The month of May has seen some extreme news cross the wires. Speaking strictly for me, let me tell you who's the garden-party rose, and who's the skunk in the news.
Hours before the smashing news of Osama bin Laden's end on May 1, the American public heard an extraordinary tale told by one of the brightest voices in Washington. Lara Logan, a newswoman and a force to be reckoned with, gazed straight at her CBS News colleague Scott Pelley on 60 Minutes and told him about being sexually assaulted by a mob in Cairo. This was not a "story" to tell on the evening news budget, but a forced march to the darkest side of Egyptian revolutionary fervor this winter. Doing her job with her team, she was suddenly seized by a throng of hundreds of men who had no mercy on her. Logan felt she would die then and there.
Pelley, as fearless as he is, never faced such a gruesome ordeal on the job. This was a cruel female predicament, and what rage was visited on her! Almost biblically, Logan was rescued from her plight by a group of women near the main square, named Tahrir for freedom. The brutal assault on Logan during the "Arab Spring" gave the world a look at the deplorable state of Arab women's human rights. [See photos of the Egypt protests.]
Logan lived to courageously tell her truth to her family, her colleagues, and then the wider world. I commend her highly for not hiding or silencing the truth. Silence empowers the doers and weakens the victim every time. Most newspapers do not print the names of women who are raped, as a policy. To overcome the shame attached to rape, it would be well for more women to identify themselves if they undergo sexual assault, so they feel less alone and find support in their community. Then society will see they are our students, sisters, wives, daughters, and mothers.
In this case, Logan's community was the world she covers as chief foreign correspondent for CBS News. I loved seeing her speak on the death of bin Laden, live, just a few hours after her 60 Minutes interview aired and 24 hours after she attended the glam White House Correspondents' Dinner. That first day in May was a magnificent victory for her and for those who admire her unbreakable spirit. She's the garden party rose, in fresh bloom.

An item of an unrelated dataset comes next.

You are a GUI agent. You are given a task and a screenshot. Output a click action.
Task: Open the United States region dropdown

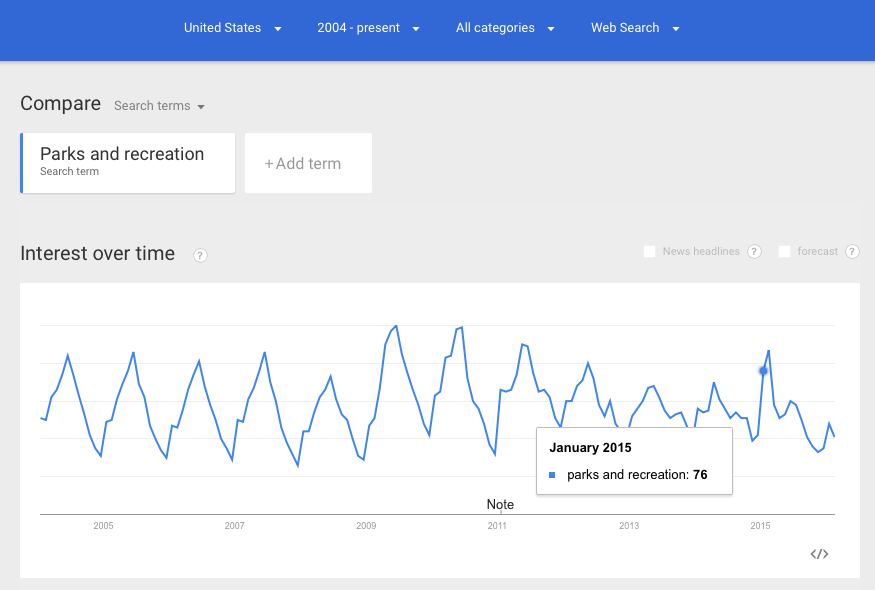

The skunk is not Donald Trump, but Newt Gingrich, who's running for president. He's never faced more than one Georgia congressional district's worth of voters, and that was a long time ago. He acts the part of a historian, but rashly deploys history purely for his political purposes. A scholar he is not; his rough sirenesque voice shakes the darling buds of May. Most brazenly, he conducted an affair while waging political war on the president of the United States over a dalliance with Monica Lewinsky. The Clintons stayed together, by the way, but not the Gingriches. You'd think a hypocrite like that would have the decency to stay at home. [Check out a roundup of political cartoons on the 2012 GOP candidates.]
Remember the Greek drama of President Clinton's impeachment and trial? A different end was a damn near thing. That's what Gingrich hoped for, worked for, lived for in those days.
Last we come to this: Seldom does Gingrich make sense, if you parse his high-falutin' words. Sorry to say, but he's so last century, and surely the skunk at the garden party.